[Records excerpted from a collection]
_ _ _ _

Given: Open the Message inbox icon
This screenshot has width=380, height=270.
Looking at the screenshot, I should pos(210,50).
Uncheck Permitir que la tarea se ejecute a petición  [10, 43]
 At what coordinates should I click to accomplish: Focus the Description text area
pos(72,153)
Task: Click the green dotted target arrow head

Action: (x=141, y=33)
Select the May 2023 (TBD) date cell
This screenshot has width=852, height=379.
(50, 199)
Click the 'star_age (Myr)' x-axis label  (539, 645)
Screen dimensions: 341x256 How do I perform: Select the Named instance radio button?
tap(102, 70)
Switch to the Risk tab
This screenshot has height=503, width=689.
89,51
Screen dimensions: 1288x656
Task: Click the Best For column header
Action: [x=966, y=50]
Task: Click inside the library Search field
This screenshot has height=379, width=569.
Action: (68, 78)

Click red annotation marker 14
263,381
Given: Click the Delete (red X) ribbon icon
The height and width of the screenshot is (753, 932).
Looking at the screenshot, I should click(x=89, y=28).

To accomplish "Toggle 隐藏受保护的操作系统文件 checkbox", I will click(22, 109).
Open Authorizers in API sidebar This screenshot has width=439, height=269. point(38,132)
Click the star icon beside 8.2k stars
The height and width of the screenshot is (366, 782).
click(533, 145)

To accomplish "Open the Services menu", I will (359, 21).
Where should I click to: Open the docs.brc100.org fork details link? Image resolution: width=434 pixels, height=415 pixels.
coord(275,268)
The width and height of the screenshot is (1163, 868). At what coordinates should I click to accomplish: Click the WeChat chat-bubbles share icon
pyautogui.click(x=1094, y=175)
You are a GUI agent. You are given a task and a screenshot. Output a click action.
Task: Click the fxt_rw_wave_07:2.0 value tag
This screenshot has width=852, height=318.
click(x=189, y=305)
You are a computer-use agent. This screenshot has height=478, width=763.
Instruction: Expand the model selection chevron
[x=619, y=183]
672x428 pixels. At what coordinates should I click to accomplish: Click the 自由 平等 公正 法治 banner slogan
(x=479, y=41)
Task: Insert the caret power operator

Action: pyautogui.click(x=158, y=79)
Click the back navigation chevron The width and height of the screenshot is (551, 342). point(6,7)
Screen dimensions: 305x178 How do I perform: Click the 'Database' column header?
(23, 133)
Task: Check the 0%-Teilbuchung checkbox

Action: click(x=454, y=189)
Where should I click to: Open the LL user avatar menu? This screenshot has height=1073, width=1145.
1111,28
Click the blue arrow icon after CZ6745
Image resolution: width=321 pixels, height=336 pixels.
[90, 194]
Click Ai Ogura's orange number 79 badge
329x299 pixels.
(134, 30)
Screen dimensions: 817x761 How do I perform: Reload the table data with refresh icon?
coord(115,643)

_ _ _ _

▶ **AIM OF THE EXERCISE**:
Search the data above for "agent" and copy every line where it turns up.

▶ **SOLUTION FOR THIS TASK**:
You are a GUI agent. You are given a task and a screenshot. Output a click action.
You are a computer-use agent. This screenshot has height=478, width=763.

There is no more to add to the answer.